Chinese astrologer and historian (c. 165–110 BCE)

Sima Tan (c. 165–110 BCE) was a Chinese astrologist, astronomer, and historian during the Western Han dynasty. His work Records of the Grand Historian was completed by his son Sima Qian, who is considered the founder of Chinese historiography.

==Education and career==
Sima Tan studied astronomy with Tang Du, the I Ching under Yang He, and Daoism under Master Huang.

He was appointed to the office of Court Astronomer at age 25 in 140 BCE, a position which he held until his death. Although Sima Tan began writing the Records of the Grand Historian (Shiji), he died before it was finished; it was completed by his son, Sima Qian. The year of Sima Tan's death (110 BCE) was the year of the great imperial sacrifice fengshan (:zh:封禅) by Emperor Han Wudi, for which the emperor appointed another person to the rank of fangshi, bypassing Sima, probably causing him much consternation.

==Six schools==
An essay by Sima Tan has survived within the Records of the Grand Historian. The essay is the last of the Shiji, called Yaozhi or Essential Points. It discusses the strengths and weakness of six kinds of governance. Using the concept of 'Jia', which can mean "expert" but likely meant "family", the essay coined the categories of Yin-Yangjia, Fajia, Mingjia and Daojia. The idea of Yin-Yang already existed, but all Han dynasty thought involves yin-yang thinking, even the military has it. Primarily an argument for the Daojia, it did not necessarily occur to Tan that anyone would later use them as historical categories, or put people under them. As new categories, Tan's contemporaries probably considered his Jia novel.

- Confucianism (儒家 Rú jiā)
- Daoism (道家 Dào jiā)
- Legalism (法家 Fǎ jiā)
- Mohism (墨家 Mò jiā)
- School of Names (名家 Míng jiā)
- School of Naturalists (陰陽家/阴阳家 Yīnyáng jiā) (central figure Zou Yan)

Together with Mohism and Confucianism, he compares their purported strengths and weaknesses in promotion of what he dubs the Daojia or Dao school, taking the "essential points" of the others. Tan's descriptions of the Jia are all flawed, orbiting the characteristically 'empty' Daojia, which includes a description of a court of ministers with a Wu wei semi-inactive ruler. Its description, and the Shiji more generally, would suggest the Simas prefer a court with a wu wei semi-inactive ruler in a time when the central government was expanding.

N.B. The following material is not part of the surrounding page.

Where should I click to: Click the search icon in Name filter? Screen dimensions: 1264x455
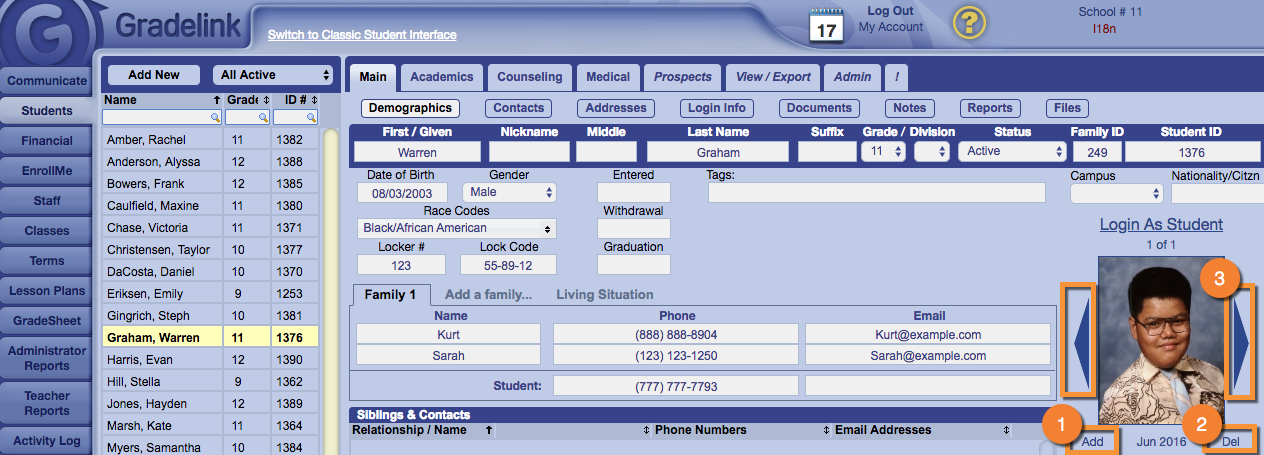[x=214, y=118]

Neither Sima Tan or Sima Qian name anyone under them. Likely popular by their time, imperial archivists Liu Xiang (77–6BCE) and Liu Xin named the 'schools' relevant texts, using the categories in the imperial library a hundred years after Sima Qians death. Liu Xin connects them with purported ancient Zhou dynasty departments. Daojia comes to mean something like Daoism around the same time. They become categories of texts in book catalogues, namely the Han states' own Book of Han under Ban Gu.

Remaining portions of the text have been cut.